Database Curation Research Articles

The practice of precision medicine will ultimately require databases of genes and mutations for healthcare providers to reference in order to understand the clinical implications of each patient’s genetic makeup. Although the highest quality databases require manual curation, text mining tools can facilitate the curation process, increasing accuracy, coverage, and productivity. However, to date there are no available text mining tools that offer high-accuracy performance for extracting such triplets from biomedical literature. In this paper we propose a high-performance machine learning approach to automate the extraction of disease-gene-variant triplets from biomedical literature. Our approach is unique because we identify the genes and protein products associated with each mutation from not just the local text content, but from a global context as well (from the Internet and from all literature in PubMed). Our approach also incorporates protein sequence validation and disease association using a novel text-mining-based machine learning approach.

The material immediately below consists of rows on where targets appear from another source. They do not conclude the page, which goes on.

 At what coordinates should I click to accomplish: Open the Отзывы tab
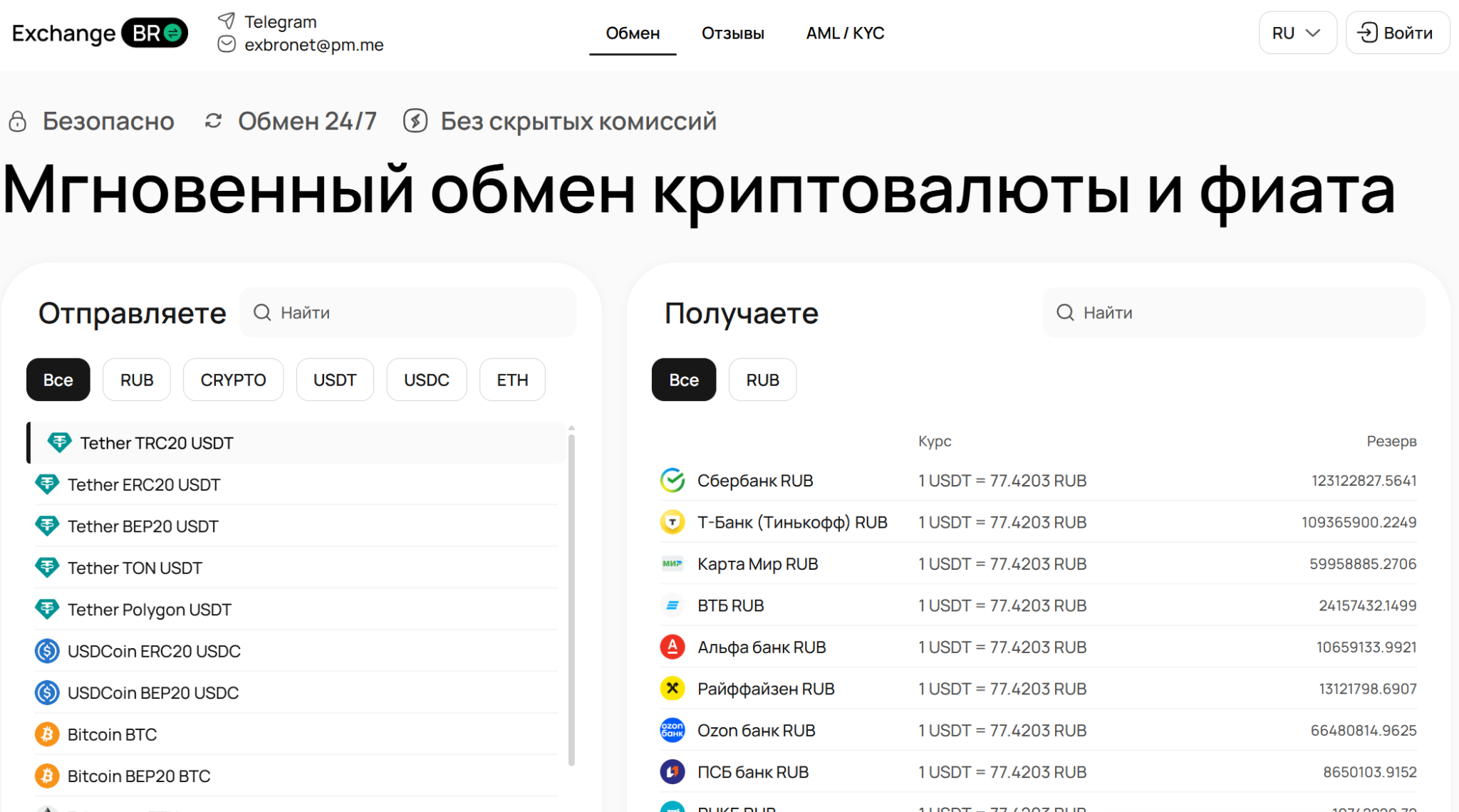[732, 33]
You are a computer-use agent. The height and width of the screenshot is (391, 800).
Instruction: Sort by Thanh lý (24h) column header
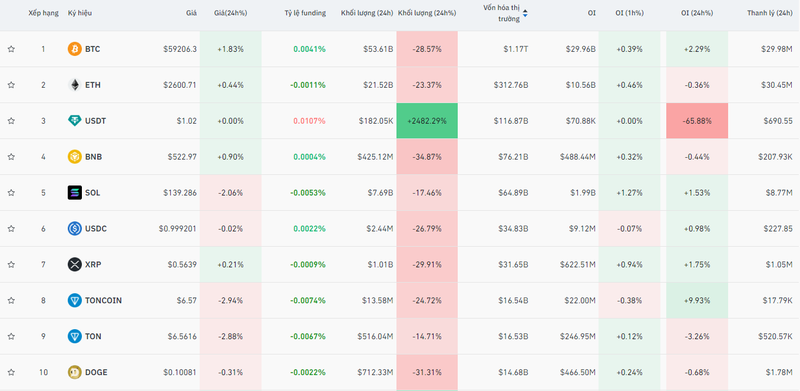tap(769, 13)
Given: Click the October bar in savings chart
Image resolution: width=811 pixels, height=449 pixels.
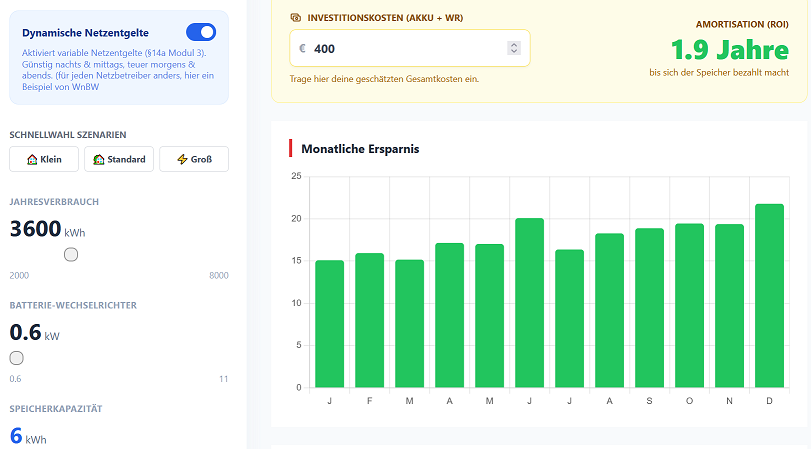Looking at the screenshot, I should [689, 306].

We extract disease-gene-variant triplets from all abstracts in PubMed related to a set of ten important diseases (breast cancer, prostate cancer, pancreatic cancer, lung cancer, acute myeloid leukemia, Alzheimer’s disease, hemochromatosis, age-related macular degeneration (AMD), diabetes mellitus, and cystic fibrosis). We then evaluate our approach in two ways: (1) a direct comparison with the state of the art using benchmark datasets; (2) a validation study comparing the results of our approach with entries in a popular human-curated database (UniProt) for each of the previously mentioned diseases. In the benchmark comparison, our full approach achieves a 28% improvement in F1-measure (from 0.62 to 0.79) over the state-of-the-art results. For the validation study with UniProt Knowledgebase (KB), we present a thorough analysis of the results and errors. Across all diseases, our approach returned 272 triplets (disease-gene-variant) that overlapped with entries in UniProt and 5,384 triplets without overlap in UniProt. Analysis of the overlapping triplets and of a stratified sample of the non-overlapping triplets revealed accuracies of 93% and 80% for the respective categories (cumulative accuracy, 77%). We conclude that our process represents an important and broadly applicable improvement to the state of the art for curation of disease-gene-variant relationships.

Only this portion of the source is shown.